Dünya Tabipler Birliği (DTB) ve Avrupa Hekimler Daimi Komitesi (CPME), tüm hükümetleri 2016-2018 dönemi Türk Tabipleri Birliği (TTB) Merkez Konseyi üyelerine “Savaş Bir Halk Sağlığı Sorunudur” başlıklı basın açıklaması dolayısıyla verilen hapis cezalarını kınamaya çağırdı. DTB ve CPME’den Avrupa Birliği liderlerine gönderilen ortak açık mektupta da, bu protesto çağrısına destek vermeleri istendi.

DTB’den yapılan açıklamada, DTB Genel Sekreteri Dr. Otmar Kloiber’in ifadelerine yer verildi. TTB’nin 11 eski yöneticisinin savaşın bir halk sağlığı sorunu olduğunu söyledikleri için 39 aya varan sürelerle hapse gönderilmesini bir “skandal” olarak niteleyen Kloiber, “Açıklama doğrudan DTB’nin etik ilkeleri doğrultusundadır ve hekimlerin yaşamlarını insanlığın hizmetine adamalarını gerektiren Hekimlik Andı’na uygundur. Bu açıklamayı “terör örgütlerinin propagandası” olarak nitelemek, ifade özgürlüğü ilkesiyle alay etmektir. Bütün dünya liderlerini TTB yöneticilerine yönelik bu utanç verici tutumu kınamak için bize katılmaya çağırıyoruz. Adalet, onların bu haksızlıktan derhal kurtulmalarını gerektiriyor.” dedi.

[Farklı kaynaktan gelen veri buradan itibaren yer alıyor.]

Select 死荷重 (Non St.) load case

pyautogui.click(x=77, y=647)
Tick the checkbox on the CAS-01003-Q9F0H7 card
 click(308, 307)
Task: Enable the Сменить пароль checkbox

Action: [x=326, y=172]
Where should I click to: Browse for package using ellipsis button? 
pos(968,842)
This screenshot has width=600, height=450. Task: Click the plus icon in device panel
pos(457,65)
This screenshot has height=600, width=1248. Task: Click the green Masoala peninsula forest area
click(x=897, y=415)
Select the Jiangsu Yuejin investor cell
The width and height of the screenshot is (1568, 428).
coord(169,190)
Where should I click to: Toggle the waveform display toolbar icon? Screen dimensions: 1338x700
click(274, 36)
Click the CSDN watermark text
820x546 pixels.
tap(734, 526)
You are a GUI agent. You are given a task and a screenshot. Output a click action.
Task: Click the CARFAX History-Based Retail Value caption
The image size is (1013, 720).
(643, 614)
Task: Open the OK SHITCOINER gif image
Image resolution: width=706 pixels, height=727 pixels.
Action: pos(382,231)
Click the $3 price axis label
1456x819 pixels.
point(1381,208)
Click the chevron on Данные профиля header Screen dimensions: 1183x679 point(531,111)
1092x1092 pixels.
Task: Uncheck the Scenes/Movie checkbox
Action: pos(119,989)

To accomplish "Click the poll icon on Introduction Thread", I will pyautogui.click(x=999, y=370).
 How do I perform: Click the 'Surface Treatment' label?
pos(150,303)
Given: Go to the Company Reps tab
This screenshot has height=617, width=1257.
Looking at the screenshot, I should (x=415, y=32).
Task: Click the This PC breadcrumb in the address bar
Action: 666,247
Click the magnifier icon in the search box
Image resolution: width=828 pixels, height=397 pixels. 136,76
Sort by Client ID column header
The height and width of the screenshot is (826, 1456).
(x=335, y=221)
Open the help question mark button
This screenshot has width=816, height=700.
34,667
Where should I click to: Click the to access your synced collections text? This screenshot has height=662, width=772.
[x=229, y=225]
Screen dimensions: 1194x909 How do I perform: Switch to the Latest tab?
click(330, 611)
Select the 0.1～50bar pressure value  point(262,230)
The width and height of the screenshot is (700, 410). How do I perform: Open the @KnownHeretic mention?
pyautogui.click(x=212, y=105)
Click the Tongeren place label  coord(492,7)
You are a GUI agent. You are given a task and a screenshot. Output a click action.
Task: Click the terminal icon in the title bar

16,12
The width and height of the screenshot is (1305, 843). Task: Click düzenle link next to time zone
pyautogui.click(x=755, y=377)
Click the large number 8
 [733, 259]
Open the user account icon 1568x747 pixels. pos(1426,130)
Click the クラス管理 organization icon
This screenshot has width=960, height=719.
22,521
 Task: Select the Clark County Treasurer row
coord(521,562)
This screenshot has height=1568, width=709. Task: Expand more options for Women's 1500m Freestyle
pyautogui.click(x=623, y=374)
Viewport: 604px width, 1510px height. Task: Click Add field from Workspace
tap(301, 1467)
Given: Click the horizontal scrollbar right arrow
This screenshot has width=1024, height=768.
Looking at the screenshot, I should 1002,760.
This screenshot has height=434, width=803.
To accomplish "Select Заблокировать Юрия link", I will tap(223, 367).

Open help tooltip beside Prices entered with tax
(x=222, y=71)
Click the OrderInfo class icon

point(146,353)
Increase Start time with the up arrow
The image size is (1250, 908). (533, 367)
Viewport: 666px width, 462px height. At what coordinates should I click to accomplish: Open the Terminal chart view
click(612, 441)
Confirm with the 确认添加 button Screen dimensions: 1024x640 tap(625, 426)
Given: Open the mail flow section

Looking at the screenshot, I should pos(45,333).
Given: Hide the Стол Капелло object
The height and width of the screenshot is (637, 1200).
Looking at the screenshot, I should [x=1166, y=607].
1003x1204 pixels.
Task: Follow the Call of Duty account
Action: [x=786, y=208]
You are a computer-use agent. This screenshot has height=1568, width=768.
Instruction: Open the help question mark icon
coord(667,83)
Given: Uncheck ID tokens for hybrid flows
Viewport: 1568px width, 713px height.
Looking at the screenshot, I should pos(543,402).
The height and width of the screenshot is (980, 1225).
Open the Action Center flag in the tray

Üyelerini konuyla ilgili olarak ayrıntılı şekilde bilgilendiren CPME’den yapılan açıklamada ise, CPME Başkanı Prof. Dr. Frank Ulrich Montgomery’nin konuya ilişkin şu açıklamasına yer verildi:

“Türk Tabipleri Birliği üyeleri şiddeti kınamış, insan haklarını ve barışı destekleyici mahiyette görüşlerini açıklamıştır. Bu bir suç teşkil etmediği gibi tıp mesleği etiğiyle tam uyum içindedir. Dolayısıyla, Türk yetkililere taciz ve sindirme girişimleri dahil olmak üzere TTB Merkez Konseyi üyelerine yönelik tüm suçlamalara son vermeleri çağrısında bulunuyoruz. Türkiye Hükümetini de sağlık hakkı, örgütlenme ve ifade özgürlüğü dahil olmak üzere insan hakları alanındaki yükümlülüklerini eksiksiz yerine getirmeye çağırıyoruz.”

AB liderlerine ortak açık mektup

DTB ve CPME’den Avrupa Komisyonu Başkanı Jean Claude Juncker, Avrupa Parlamentosu Başkanı Antonio Tajani, Avrupa Konseyi Başkanı Donald Tusk, Avrupa Birliği Dış İlişkiler ve Güvenlik Politikası Yüksek Temsilcisi Federica Mogherini ve Avrupa Konseyi Genel Sekreteri Thorbjørn Jagland’a gönderilen ortak açık mektupta da, söz konusu davanın Türkiye’de yetkili mercilerin TTB’yi hedef alan saldırılarından biri olduğuna dikkat çekildi.

DTB ve CPME’nin durumu başından bu yana izlediğine ve tıp etiğini savunan, sağlık hizmetlerinin herkes için erişilebilir olmasını öngören TTB’ye desteğini tekrar tekrar dile getirdiğine yer verilen mektupta, dava sonucunun ise bu temel ilkelere karşı duruşun daha da tırmanmasının bir işareti olduğu kaydedildi.

Mektupta, hem CPME’nin hem de DTB’nin üyesi olan TTB’nin, tüm hekimler ve hekim örgütleri gibi şiddeti kınama, savaşların ve silahlı çatışmaların kısa ve uzun dönemdeki ağır sonuçları konusunda uyarılarda bulunma görevi bulunduğu vurgulandı.

TTB’nin barıştan yana görüşünü dile getirmekten başka bir şey yapmadığına yer verilen mektupta, bunun bir suç değil, Türkiye’nin de onaylamış olduğu ve dolayısıyla ilgili hakları koruma taahhüdünde bulunduğu Avrupa ve uluslararası anlaşmalarda yer alan temel bir özgürlük olduğu belirtilerek şöyle denildi:

“Türkiye’deki AB delegasyonuyla yararlı görüş alışverişimizi sürdürürken en yüksek siyasal düzeyde ivedilikle harekete geçilmesini gerekli görüyoruz. Dolayısıyla sizlere, Türk yetkililerle her tür temasınızı kullanarak tıp etiğine ve insan haklarına koşulsuz saygı zorunluluğunun altını çizmeniz için başvuruyoruz.”